- Pixel coordinate grounding data
#####
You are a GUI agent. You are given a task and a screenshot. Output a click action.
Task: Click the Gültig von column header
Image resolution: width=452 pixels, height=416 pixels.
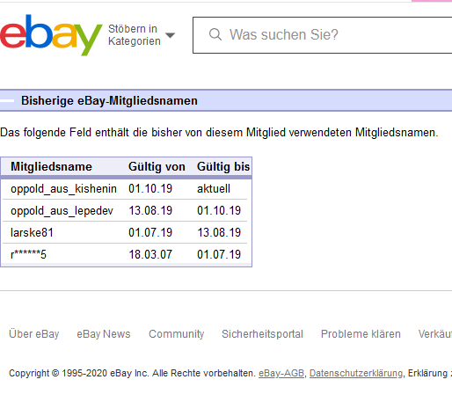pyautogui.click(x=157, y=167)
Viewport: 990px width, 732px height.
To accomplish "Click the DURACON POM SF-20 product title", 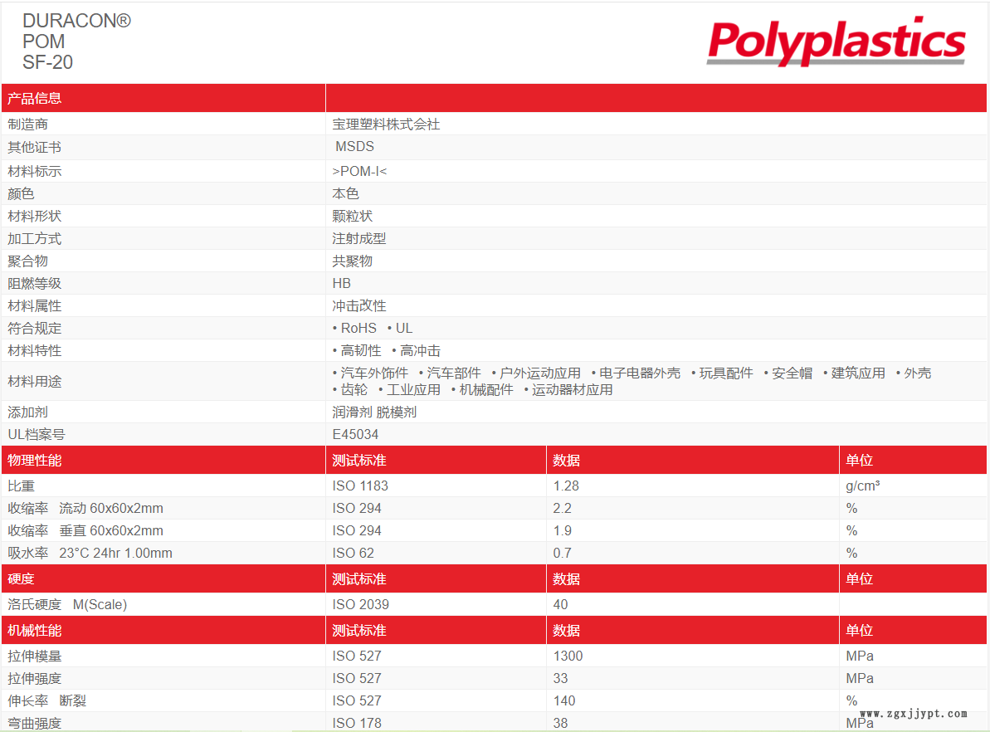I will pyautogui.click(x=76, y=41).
#####
- ACTIVITY
Repeat exactly and only the lines from the start of the data above through the line that holds "Viewport: 990px width, 732px height.", inclusive. Pictures do not belong in the copy.

- RESPONSE TO THE TASK
You are a GUI agent. You are given a task and a screenshot. Output a click action.
Task: Click the Gültig von column header
Image resolution: width=452 pixels, height=416 pixels.
pyautogui.click(x=157, y=167)
Viewport: 990px width, 732px height.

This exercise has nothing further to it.